It’s a Blue and White Bash Today at The Pink Pagoda!
What is it about transferware that is so appealing? Lately, the posse has become a little obsessed with it. Whenever we are out rummaging through vintage and consignment stores and antiques malls, we invariably pause to examine these little works of art.
The patina of antique platters has Ellen longing to begin a collection of blue and white ones to display on the shelves of her family room.
Blue and white transferware is ubiquitous at these establishments because it has been flowing out of factories in Staffordshire since the early 1800s. As one of the first items mass-produced for the middle-class, potteries in this English region employed artisans to create copper engravings often copied from the etchings and drawings of others. Printers would ink the engraving and cover it with transfer paper that would then be laid on raw pottery. Once the ink set, the paper would be removed, and the piece would be glazed and fired.
This process quickly produced sturdy pieces for the newly-moneyed bourgeois in Great Britain and the United States who were eager to show off their good taste. According to the Transferware Collectors Club, since the transfer process was discovered as the English were trying to copy Chinese export porcelain, well over 10,000 patterns have been created. Spode alone developed 5,000 different ones in a 33 year period in the early 1800s, though Blue Willow (the pattern in the bottom platter above) has no doubt been its most popular blue and white seller for over 230 years.
With so many patterns and surviving examples, it is hard to decide where to start a collection. A membership in The Transferware Collectors Club is probably a good place to begin if you want to invest in quality vintage and antique pieces. I can easily imagine how a small obsession could easily turn into a full-blown and expensive case of transferware-itis.
Fortunately, these old Staffordshire companies are still producing blue and white wares that you can be comfortable using on a daily basis. Though many have consolidated and some production has moved overseas, the quality of the engravings that were made in the 1800s remains, and the blue and white colors still look fresh. Recently I contracted a case of the blue and white strain of transferware-itis when kMg and I stopped in at Replacements outside of Greensboro, N.C. This dining table filled with a wide variety of new blue and white pieces had me at Hello.
Never before had I thought about mixing blue and white transferware patterns on a tabletop, but Replacements kindly provides a spot to do just that.

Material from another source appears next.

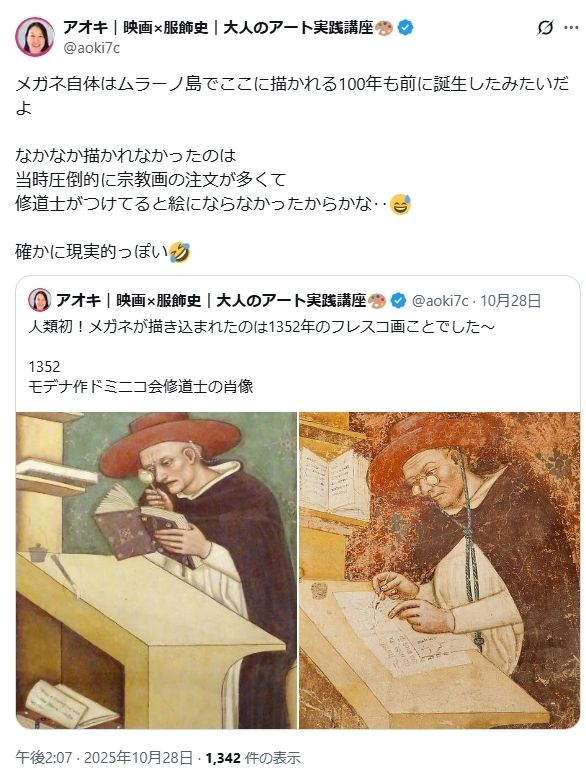Open the quoted tweet's @aoki7c handle
This screenshot has width=586, height=778.
click(440, 301)
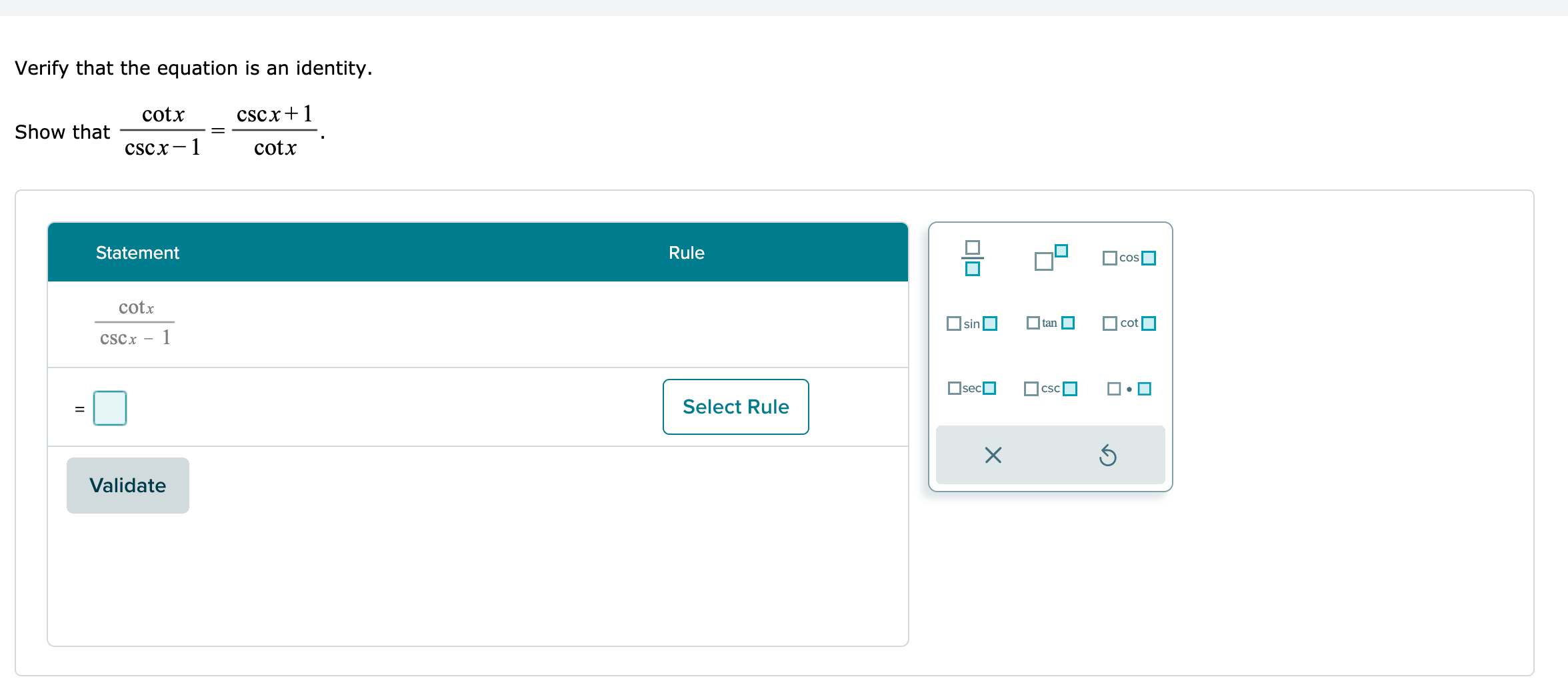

The table was filled with so many lovely examples of re-issued patterns. As I poked through the piles, I pulled my favorites to create this place setting (I already have cobalt glasses). The cute berry bowl on top is
by Unicorn, previously Enoch Wedgwood, a very inexpensive yet pretty piece. The mug
is Highgrove, a pattern by the Josiah Wedgwood Company (not to be confused with the Enoch Wedgwood group). Even trend-setting marketer Williams-Sonoma likes the pattern. The dessert plate
says Wood & Sons on the back with no pattern name. The sweet rose transfer surrounded by a softer cobalt and navy trim may be my favorite.
The salad plate I added is
Devon Cottage. This must be a recent restyling as it has a ©2009 date, but Devon Cottage with a white background has been in Johnson Brothers’ line for a long time. Doesn’t this mix of blues feel like chintz, which is making a comeback in the world of interiors?
Finally the dinner plate for my blended wishlist is
Moreton Old Hall from the Josiah Wedgwood group. This Portland Vase dinner plate by Spode
with its wide graphic border was also a strong contender.
Granted the modern versions of these old patterns don’t have the worn luster of the original versions, but they make a practical and stylish substitute for modern living. My life demands that everyday dishes be microwave and dishwasher safe, but I want them to be pretty too. Blue and white transferware is so timeless that it feels at home in any environment, and with the varieties available, most everyone can find a favorite pattern.
Have you contracted the blue and white strain of transferware-itis? It’s pretty contagious, especially at Replacements. If you’ve got a case of it, fortunately there are lots of way to feed the obsession. The Blue and White Bash at The Pink Pagoda is a great place to start.